Rare But Limited PS5, Xbox Best Buy Restock Sees Excruciatingly Long Lines IRL

Rare But Limited PS5, Xbox Best Buy Restock Sees Excruciatingly Long Lines IRL

Since the PlayStation 5 and Xbox Series X/S went on sale last spring, Best Buy hasn’t sold next-gen consoles at its brick-and-mortar U.S. locations, citing safety concerns around covid-19. That changed on Wednesday, when the big box retailer said it would sell a limited supply at stores across the country today. Predictably, the whole thing has been A Lot.

For the past ten months, it’s been nearly impossible to get your hands on an Xbox Series X/S or a PS5, despite both outpacing sales records of their predecessor consoles. Typically, when stock for the Xbox Series X/S or the PS5 becomes available, it does so digitally, either via third-party retailers — Amazon, Target, and, if you pay for the premium membership, GameStop — or direct buys from Microsoft and Sony. There’s usually almost no heads up for such availability. And when listings do go live, they go away in the blink of an eye, with products scooped up by bots, scalpers, and digital shoppers who are one with the Matrix.

Best Buy bucked that trend by — and I know this might sound unbelievable, given the tactics of the past year — actually giving a heads up. As reported by IGN, Best Buy said it would offer limited supplies of next-gen consoles at 300 locations around the country: at least one store in every state, plus Puerto Rico and Washington, D.C.

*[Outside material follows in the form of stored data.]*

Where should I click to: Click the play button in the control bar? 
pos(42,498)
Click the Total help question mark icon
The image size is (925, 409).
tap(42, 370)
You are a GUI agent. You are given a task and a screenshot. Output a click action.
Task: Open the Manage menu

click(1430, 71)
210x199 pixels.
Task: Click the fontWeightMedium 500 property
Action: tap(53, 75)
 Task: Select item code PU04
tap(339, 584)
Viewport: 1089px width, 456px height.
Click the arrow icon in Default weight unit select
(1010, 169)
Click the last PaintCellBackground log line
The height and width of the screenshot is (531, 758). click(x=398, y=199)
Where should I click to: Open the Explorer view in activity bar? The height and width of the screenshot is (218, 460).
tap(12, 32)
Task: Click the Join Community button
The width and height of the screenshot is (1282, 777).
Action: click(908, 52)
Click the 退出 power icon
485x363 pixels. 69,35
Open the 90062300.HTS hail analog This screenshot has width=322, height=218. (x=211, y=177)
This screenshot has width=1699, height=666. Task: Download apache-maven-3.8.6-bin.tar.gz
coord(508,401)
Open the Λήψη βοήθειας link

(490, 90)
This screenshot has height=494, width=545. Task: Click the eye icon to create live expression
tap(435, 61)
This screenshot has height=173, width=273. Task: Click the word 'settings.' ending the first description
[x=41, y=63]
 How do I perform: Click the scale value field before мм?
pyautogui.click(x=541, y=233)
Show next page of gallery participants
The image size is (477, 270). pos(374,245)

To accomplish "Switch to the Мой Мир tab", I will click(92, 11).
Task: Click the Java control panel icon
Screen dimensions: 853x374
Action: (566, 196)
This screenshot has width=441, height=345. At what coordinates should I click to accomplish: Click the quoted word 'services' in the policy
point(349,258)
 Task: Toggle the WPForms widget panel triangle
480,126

The ploy resulted in people camping out overnight, in lines that stretch around stores, all in the efforts to play next-gen games like Returnal and Ratchet & Clank: Rift Apart (or, let’s be real, a backward-compatible version of Grand Theft Auto V). Take a look at this line, recorded by popular Call of Duty YouTuber TmarTn, at a Best Buy at the MIllenia Mall in Orlando:

Local North Carolina CBS affiliate WFMY captured a similar line at a Best Buy in Winston-Salem, North Carolina:

Not quite as frenetic as lines for the area’s famous Winston-Salem Open, of course, but still not what you’d want to see when trying to pick up a consumer product that’s not actually new and already owned by millions of people.

Here’s a photo from Bob Varettoni, comms director at the New York-based Mother Cabrini Health Foundation, showing the queues this morning at the Best Buy on Fifth Avenue:

And another, snapped by Twitter user @alfarosalvador, showing dozens of folks weathering the rain:

Right now, social media is rife with similar accounts: photos and videos of excruciating lines, stories of success and failure.

In March, the NPD Group’s Mat Piscatella told Kotaku that, by the end of summer, the supply shortage of next-gen consoles could resemble some state of “normal” — where you’d be able to just pop into your local GameStop and pick up a console off the shelf. But he was clear to note that such a prediction was optimistic, to say the least, and was entirely contingent on “nothing else [going] wrong.”

Summer ended two days ago. A whole lot has gone wrong. The global semiconductor shortage that’s driving this scarcity is now expected to last through next year. But hey, at least a few more people were able to score a PS5 this Thursday.